**** Supplied passage ****
Check out Bruce Damer's Digibarn tribute to this event at:

http://www.digibarn.com/stories/ibm-pc-25/index.html (http://www.digibarn.com/stories/ibm-pc-25/index.html)

Include in that page is a video I prepared. Critiques are welcome. (The version on Bruce's site is a bit out of date and will likely be updated soon.)

atari2600a
August 4th, 2006, 08:28 AM
OK, now for a slightly confused critic-comment-thing: What the heck was up w/ the MIDI Classical!? As ironic as it may seem, I listen to classical (over Internet radio), &, IMHO, I think actual classical would probably sound better...

(Hey, who removed my previous, utterly pointless & illogic comment!? :p)

Erik
August 4th, 2006, 09:19 AM
Well, the "Switched on Bach" album was released in 1981 just about when IBM introduced their machine. I thought the connection was good enough for a match. ;)

atari2600a
August 4th, 2006, 11:35 PM
So...What video editing program did you use? (Please don't say "Windows Movie Maker" *shivers in fear*)

Luke
August 12th, 2006, 12:36 AM
On 8/12/1981 first PC was built or first PC's were shipped?

Erik
August 12th, 2006, 07:57 AM
On 8/12/1981 first PC was built or first PC's were shipped?

On this date in 1981 IBM formally introduced the IBM PC to the world. Shipments of prototypes and early production systems had already been made to aftermarket suppliers and production machines were already filling the pipeline, although early deliveries were slow.

Still, IBM did put probably 10,000 systems into customers hands by the end of the year.

atari2600a
August 12th, 2006, 07:59 AM
Man, that seems slow* by today's standards!:p

So...man 25 years ago today has IBM set the standard that we still go by to this day...that is teh 1337!

*Slow as in the rate of units sold

carlsson
August 12th, 2006, 12:11 PM
How big was the demand for an IBM PC at its launch? I.e. was 10,000 systems delivered by the end of the year just the icing on the cake, or quite well matching the demand?

Erik
August 12th, 2006, 12:24 PM
How big was the demand for an IBM PC at its launch? I.e. was 10,000 systems delivered by the end of the year just the icing on the cake, or quite well matching the demand?

IBM couldn't come close to meeting demand for at least a year after launch. I remember waiting 3+ months for my PC (ordered in September, delivered on new years day) and hearing stories of people waiting even longer for orders large and small. IBM didn't even start selling internationally until 1983 in part because they couldn't meet US demand.
**** Data provided ****
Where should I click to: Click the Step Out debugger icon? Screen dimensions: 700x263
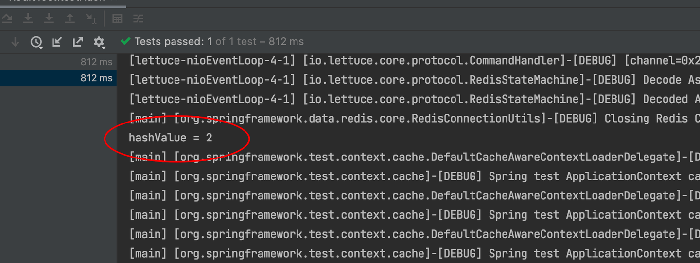[70, 19]
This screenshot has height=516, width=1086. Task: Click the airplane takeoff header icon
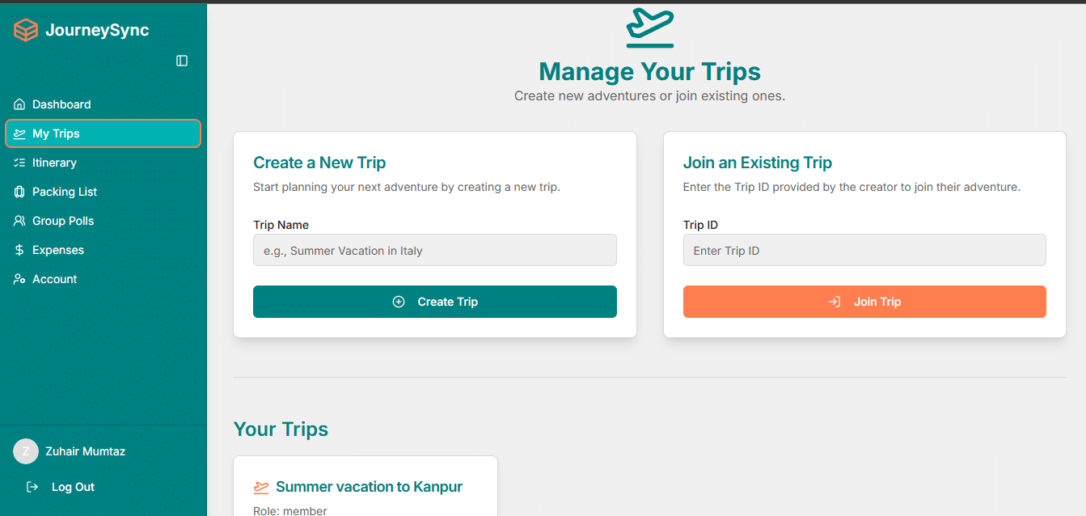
****
▶ [Written instruction A] In the IBM PC anniversary thread, why didn't IBM start selling the PC internationally until 1983? Answer in one to three sentences.
▶ [Written instruction B] Can you write the next post in the IBM PC anniversary thread, picking up after Erik's reply about demand?
The data isn't needed for any of this.

▶ [Response A] IBM couldn't come close to meeting demand for at least a year after the launch. It held off on international sales until 1983 partly because it couldn't meet demand in the US.

▶ [Response B]
atari2600a
August 12th, 2006, 12:27 PM
You know, that's kinda embarrassing on IBM's part, I mean, your father was an IBM employee!

mbbrutman
August 12th, 2006, 12:43 PM
Read some history people ... look up '(Philip) Don Estridge'.

IBM didn't expect to come in and crush the market. The PC was almost all outsourced parts. The CPU came from Intel, the OS and languages from MS. IBM had very little skin in the game because most of IBM was focused on mainframes and did not think that PCs were a viable market. If the PC failed, there would be very little IBM owned assets to worry about disposing of.

Hence the slow rampup. The success of the PC suprised even IBM.

carlsson
August 12th, 2006, 12:46 PM
Ah yes, I remember a bit of a hype when IBM PC would finally come this way. It gives us abroad two more years before we can celebrate IBM PC 25 years. :)

dongfeng
August 12th, 2006, 01:20 PM
I believe the 5150 was not officially available in the UK until 1983 when IBM started production in Greenock, Scotland.

My 5150 and XT both have stickers on the back to indicate they where made there. The only two early 16-54kB 5150's I have seen here both have stickers from New York. Early IBM's made in New York where available in Europe, but VERY expensive due to import duties and taxes.

Interestingly, the sticker on the back of my second dead XT (1985) is a 5150 New York one! No idea why.

dreddnott
August 12th, 2006, 09:53 PM
I have here the August 1981 issue of 80 MICROCOMPUTING.

There's a little blurb about rumours that IBM would be releasing a micro soon, but no substantial information other than that Tandy/Radio Shack was coming out with a 3270 compatibility kit soon, in the apparent hopes of heading off IBM's foray into the microcomputer market.

So either it's bad journalism, the issue/article was prepared too far in advance, or IBM didn't really hype the thing up so much.

Erik
August 13th, 2006, 08:43 AM
I have here the August 1981 issue of 80 MICROCOMPUTING.

There's a little blurb about rumours that IBM would be releasing a micro soon, but no substantial information other than that Tandy/Radio Shack was coming out with a 3270 compatibility kit soon, in the apparent hopes of heading off IBM's foray into the microcomputer market.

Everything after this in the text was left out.